### Sentiment140 data loading demo

This is a data loading demo for the pre-partitioned sentiment140 (twitter) dataset. Through the following guide, we can load the whole data from files and create **one (torchtext) dataset for each (twitter) user**.

The data is obtained by running the script from [LEAF](https://github.com/TalwalkarLab/leaf/tree/master/data/sent140).
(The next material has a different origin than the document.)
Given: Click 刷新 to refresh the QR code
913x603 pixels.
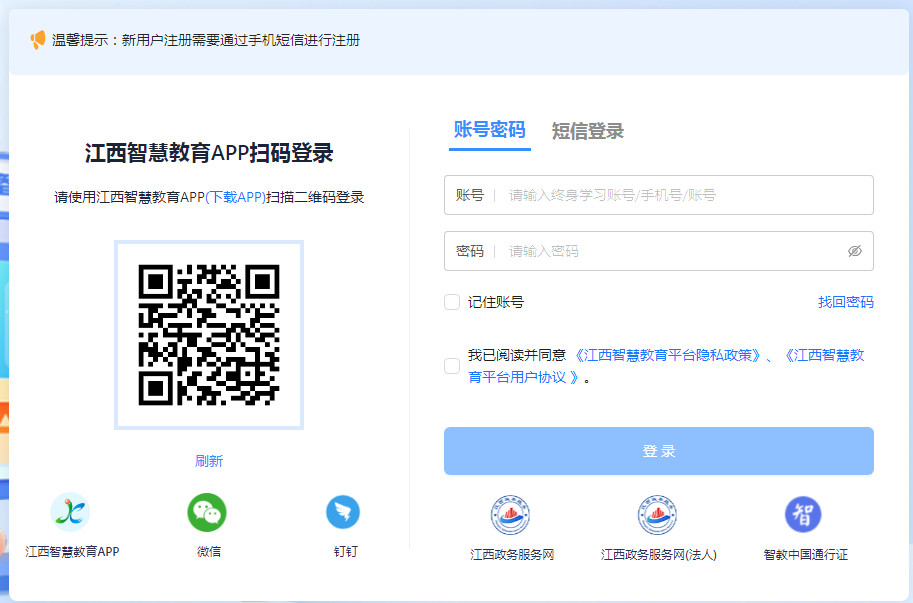Looking at the screenshot, I should point(209,461).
See more details in [my repo](https://github.com/wingter562/LEAF_prepartitioned/tree/main/sentiment140_k30).

In [None]:
# check the directory tree and create a dir for the CIFAR dataset
!ls -lh
!mkdir datasets

total 4.0K
drwxr-xr-x 1 root root 4.0K Oct  8 13:45 sample_data


In [None]:
# import packages
import torch
import numpy as np
import random

Download the pre-partitioned data, which has been split into two files for training and test beforehand.
- training data file name: all_data_niid_0_keep_30_train_9.json
- test file name: all_data_niid_0_keep_30_test_9.json

In [None]:
# download it from my repo
%cd /content/datasets/
!git clone https://github.com/wingter562/LEAF_prepartitioned.git
%cd LEAF_prepartitioned/sentiment140_k30/
!ls -lh

/content/datasets
Cloning into 'LEAF_prepartitioned'...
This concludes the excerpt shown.